Continue the passage on scheduled tears in synagogue prayer from the point where it stops.

**** EXCERPTED PASSAGE ****

It may be strange to think of crying by appointment. In this year, perhaps especially, we know, individually and in our families and communities, how sorrow comes upon us suddenly, rudely interrupting our rhythms, disintegrating our composure. If tears are predictable, if one knows from a calendar that they are coming, can that be real crying?

In answer, I think of another instance of tears in a synagogue setting – a tiny Hasidic shtibel, a one-room sanctuary, amid the brownstones of Manhattan, which my doctoral supervisor, Professor David Weiss Halivni, used to frequent, and where I often would accompany him, in my graduate student years, on the holiday of Sukkot, the Festival of Booths. And there the leader of the prayers would chant the Prayer for Rain, a liturgical expression of our vulnerability integral to the holiday, and he would cry. There was a year when I happened not to be with Professor Halivni at the shtibel on the holiday, and I asked him afterwards, "Did the same gentleman lead the prayer for rain?" "Yes." "And did he cry?" "Why should this year be any different?" said Professor Halivni, with a philosophical smile.

**** INFORMATION ****

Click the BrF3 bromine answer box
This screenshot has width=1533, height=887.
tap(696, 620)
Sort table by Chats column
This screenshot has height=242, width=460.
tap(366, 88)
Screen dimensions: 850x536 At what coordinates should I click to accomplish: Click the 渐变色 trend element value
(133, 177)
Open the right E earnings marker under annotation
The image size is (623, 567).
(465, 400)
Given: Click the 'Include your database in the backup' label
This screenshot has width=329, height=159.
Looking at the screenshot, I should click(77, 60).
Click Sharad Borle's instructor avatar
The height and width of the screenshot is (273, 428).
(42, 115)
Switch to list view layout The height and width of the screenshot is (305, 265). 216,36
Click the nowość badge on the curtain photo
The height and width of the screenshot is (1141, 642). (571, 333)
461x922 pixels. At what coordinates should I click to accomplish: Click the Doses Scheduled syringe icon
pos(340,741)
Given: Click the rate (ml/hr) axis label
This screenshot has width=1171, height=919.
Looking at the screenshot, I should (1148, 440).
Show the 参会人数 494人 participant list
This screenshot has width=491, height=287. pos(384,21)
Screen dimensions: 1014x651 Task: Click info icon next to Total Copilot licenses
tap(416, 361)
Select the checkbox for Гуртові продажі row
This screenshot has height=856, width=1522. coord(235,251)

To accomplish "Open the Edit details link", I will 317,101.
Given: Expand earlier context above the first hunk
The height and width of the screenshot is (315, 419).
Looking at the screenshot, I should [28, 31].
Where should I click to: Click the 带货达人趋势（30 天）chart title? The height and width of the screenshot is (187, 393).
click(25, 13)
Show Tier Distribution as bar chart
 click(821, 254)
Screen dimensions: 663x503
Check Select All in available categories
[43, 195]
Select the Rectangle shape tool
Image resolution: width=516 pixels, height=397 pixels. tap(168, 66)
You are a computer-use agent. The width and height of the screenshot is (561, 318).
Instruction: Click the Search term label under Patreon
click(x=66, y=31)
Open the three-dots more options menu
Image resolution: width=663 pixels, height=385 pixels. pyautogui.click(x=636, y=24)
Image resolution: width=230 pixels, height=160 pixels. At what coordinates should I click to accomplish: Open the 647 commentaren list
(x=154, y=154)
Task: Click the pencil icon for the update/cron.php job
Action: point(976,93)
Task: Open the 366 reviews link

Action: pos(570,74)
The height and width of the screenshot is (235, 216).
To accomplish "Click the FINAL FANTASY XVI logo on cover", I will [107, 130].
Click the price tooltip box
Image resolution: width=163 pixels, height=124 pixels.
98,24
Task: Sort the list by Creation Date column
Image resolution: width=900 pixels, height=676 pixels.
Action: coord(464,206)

****

RESPONSE TO THE EXERCISE —
Now you have to know – that response came from a man who had experienced personally the utter devastation of the Holocaust, who as a teenager was separated from his family on the railway platform of Aushwitz, never to see any one of them again, a man who suffered the hell of that place and several other camps before finally being liberated from excruciating and literally subterranean labor cutting a tunnel, which for many became a grave, lands away, in the hills of Austria for the Nazis. When Professor Halivni recited Hallel, when he intoned the festival Psalms, when he, each time, at the words "who raises up the poor up from the dust, from the ash-heap lifts the needy" – "mikimi me'afar dal, me'ashpot yarim evyon" – and each time spread out his arms, his palms raised heavenward in the most unaffected and intense expression of mere and total presence – then I would marvel at his cry.

Grief numbs. Loss trips us up and traumatizes. And in our struggling, however we may, to recover balance we often push tears away. There are funerals to arrange, children to feed, studies to complete, selves to hold together somehow as we lose our landmarks, not to mention times when there is sheer survival amid the nightmare of a Shoah; and grief can be terrifying.

Wise then that, as we survive and as we live, our traditions give us times for tears, moments in which to confront mortality, to acknowledge vulnerability, to mourn, to touch the humanity of our condition from a place and time of steady ritual, with a community to hold us.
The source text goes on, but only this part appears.